So because I had to know I generated an NTLM rainbow table using the non print character alt 0160 (and non-keyboard represented)0161-0164. The table recognized the non-print character in hex.
The table was able to recognize the non-print character after dumping the hash. (It was a dummy account with a 4 character password for demonstration purposes)
It comes out looking something like:
So although it's not impossible, I didn't have anything in my toolkit that was going to recognize this. Most people with rainbow tables kicking around are either from the community source or have a specific reason for creating them.
I've rarely seen people using these characters, But it makes perfect sense to create a few more tables to include depending on the engagement: £ ¥ ¡ and a few other punctuation marks that are only used in non english languages. Looking on keyboards around the globe for the most common and looking for characters that aren't represented in the US-104 is going to give me a good start. But again, this tableset when made is based on 1 thing: common use. If it's not commonly done, then it probably is easier to find another way to bypass the control.
To speak to a straight up input based brute force, the same thing applies. Anyone that includes it in the character set for input could do it. It just isn't normal to do so.
So in a roundabout sorta way what I'm saying is yes it does make it less susceptible to brute forcing, though not impossible.
-- Edit --
For some real number perspective on table generation:
The basic character set I've got piled up for NTLM fits in a 750Gb drive the numbers I've got on it if I wanted to make a new one: (upper+lower+number+print characters = roughly 96 characters)
Generation time 9 d 22 h (if too high increase number of tables)
Unique chain count 6,094,373,862
Table size 90.81 GiB (97,509,981,789 Bytes)
Total size 726.51 GiB (780,079,854,310 Bytes)

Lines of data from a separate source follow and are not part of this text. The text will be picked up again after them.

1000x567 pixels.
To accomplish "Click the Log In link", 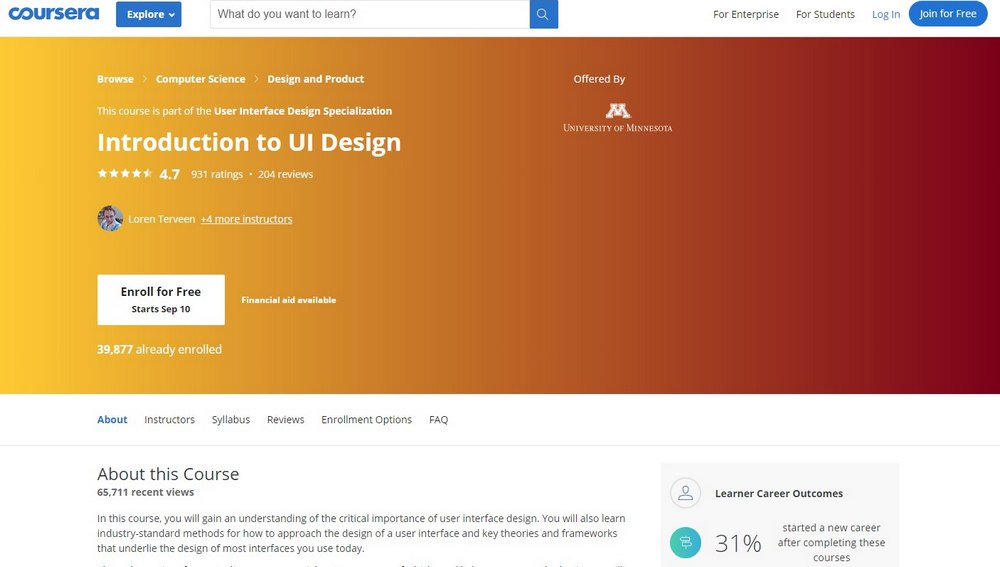I will (885, 14).
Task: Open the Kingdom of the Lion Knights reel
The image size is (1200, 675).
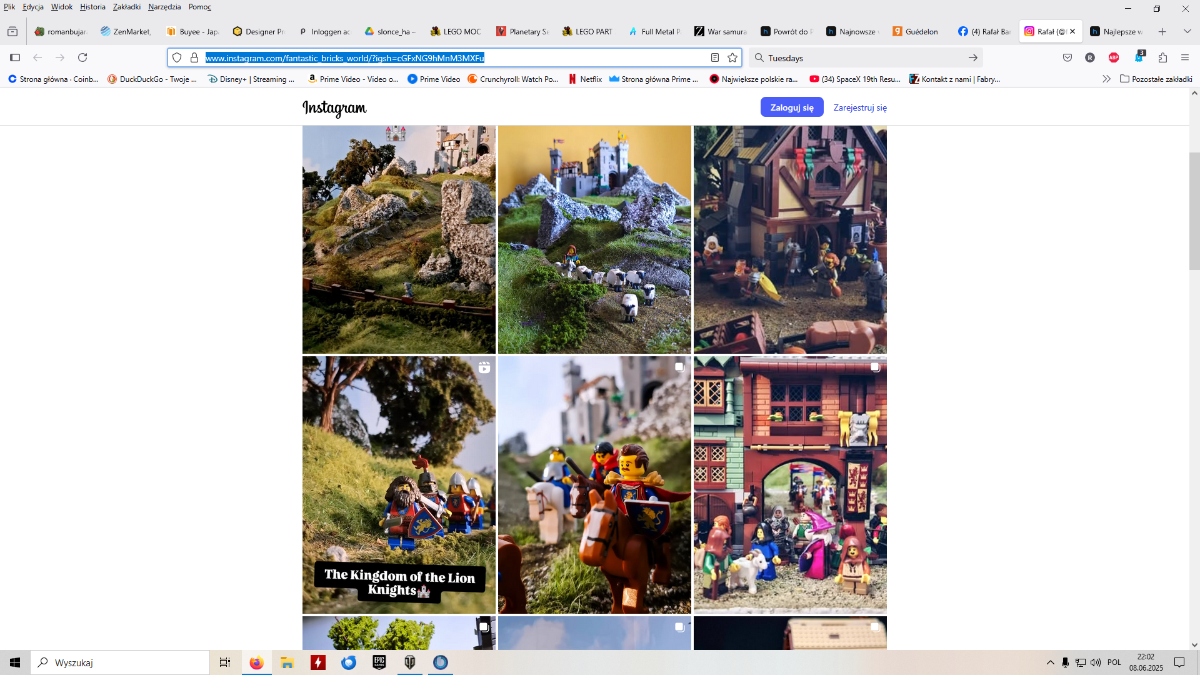Action: point(399,484)
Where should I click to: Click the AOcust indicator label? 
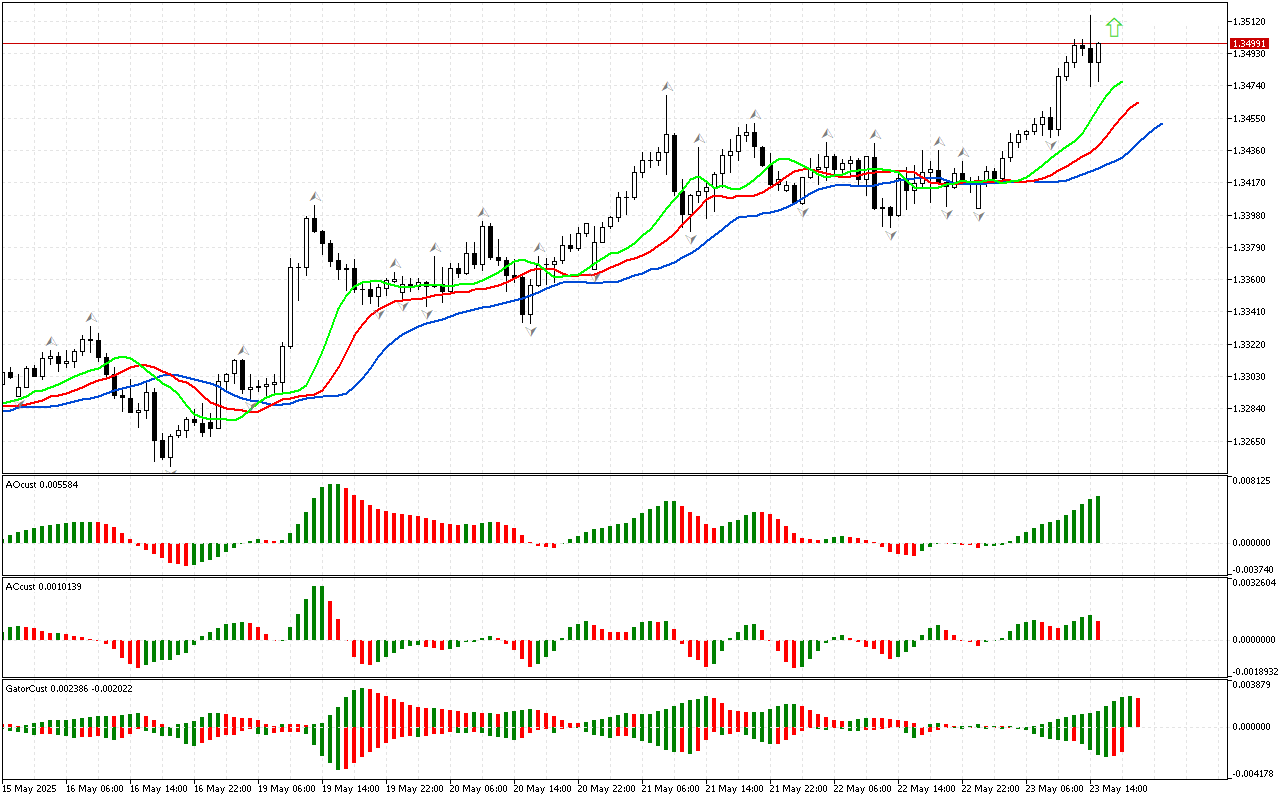point(56,485)
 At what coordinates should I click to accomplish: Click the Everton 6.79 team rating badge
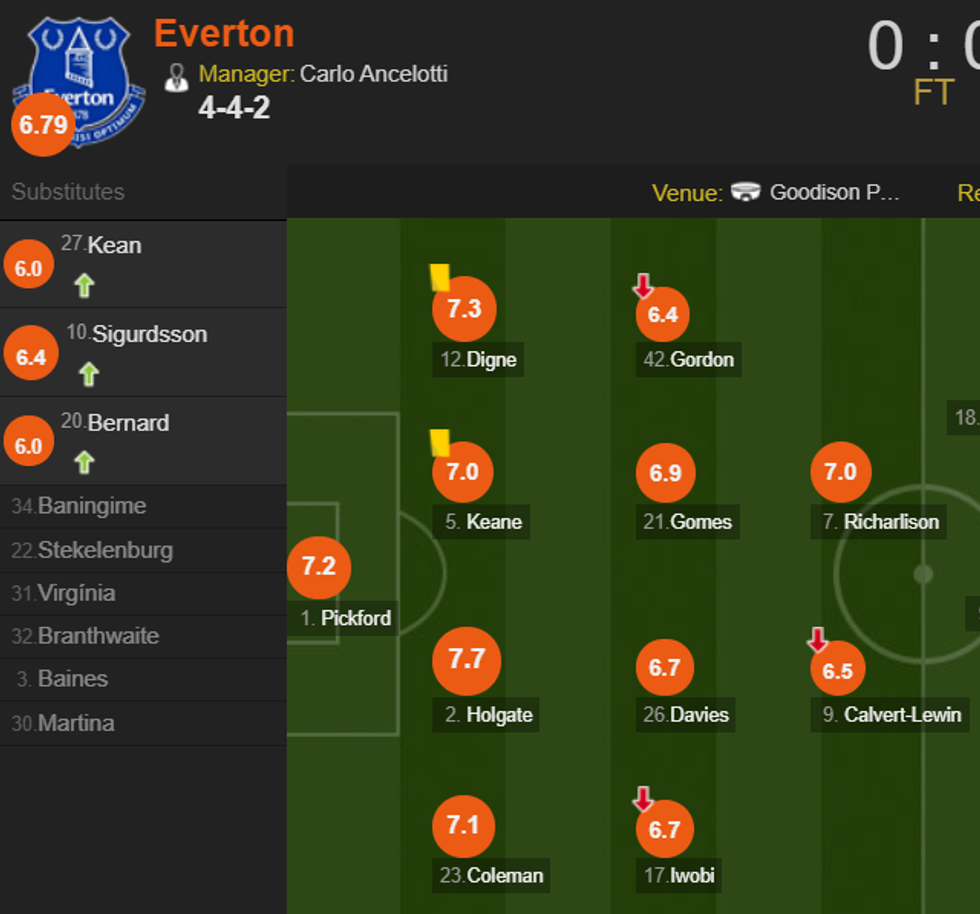(43, 125)
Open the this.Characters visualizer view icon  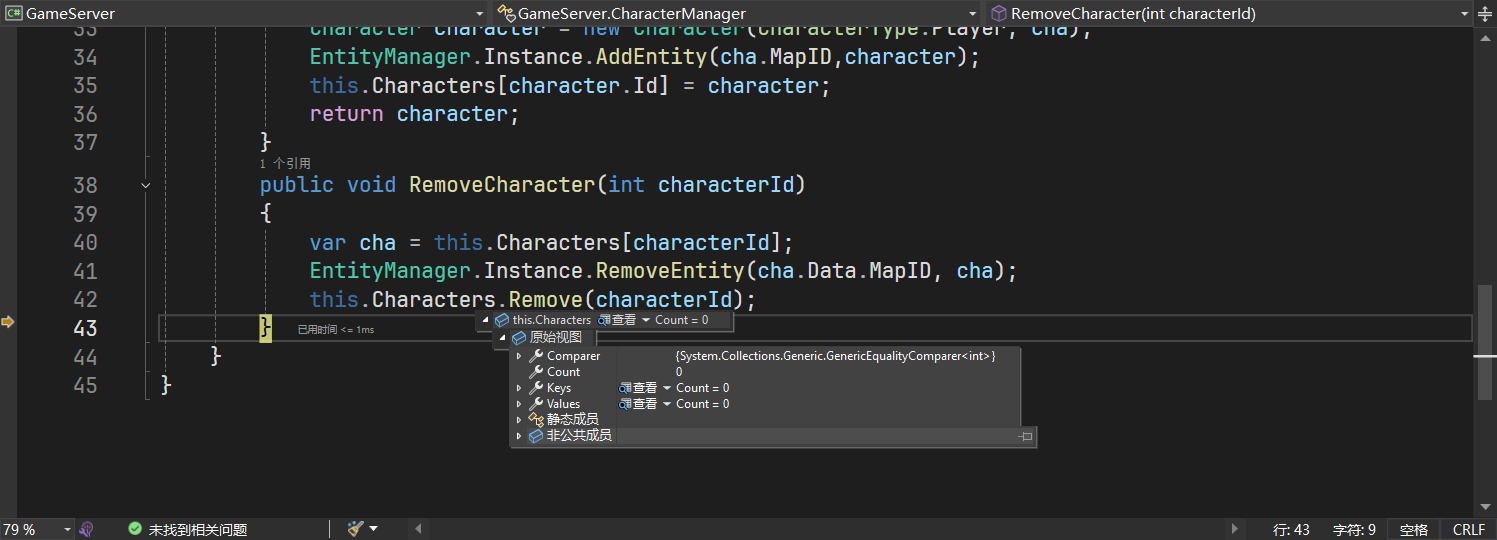point(605,320)
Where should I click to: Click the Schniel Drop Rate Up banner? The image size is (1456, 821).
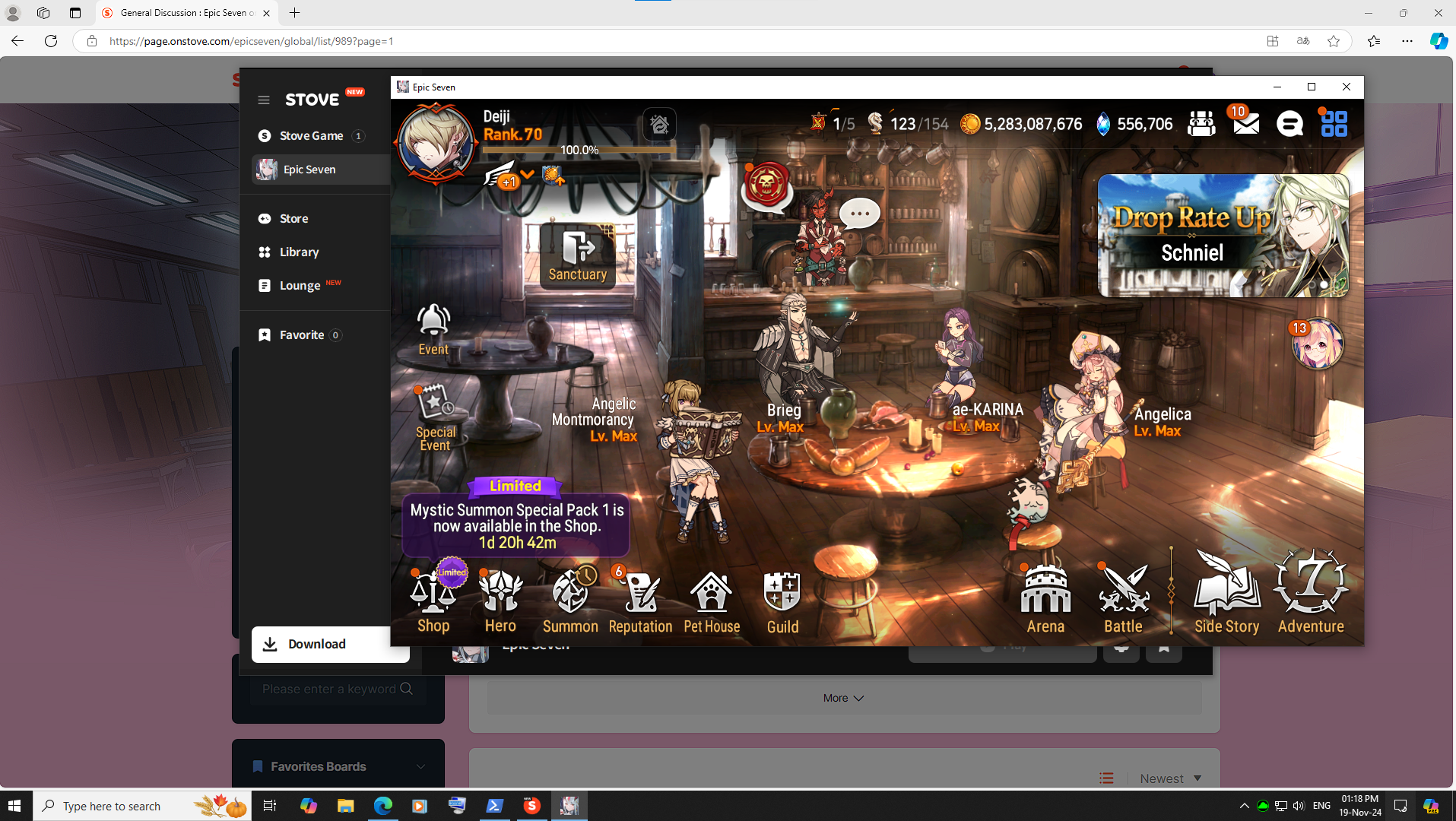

Now this isn't optimal, but for comparison sake the same settings (actually a little kinder settings 8 tables instead of 4 using rtc ) on the full print + non print + non-keyboard ascii set (191 characters) equates to (with compression)
Generation time 395 y (if too high increase number of tables)
Unique chain count 4,823,766,839,375
Table size 57.03 TiB (62,708,968,911,909 Bytes)
Total size 14.20 PiB (15,990,787,072,536,668 Bytes
Essentially 2 orders of magnitude more if you're using the whole ascii character space windows will accept as password input. I'll have to wait a while for that 20 petabyte Seagate before starting down the road to this table. And processors need to speed up if I want the table to finish before 8 generations of me have lived and died.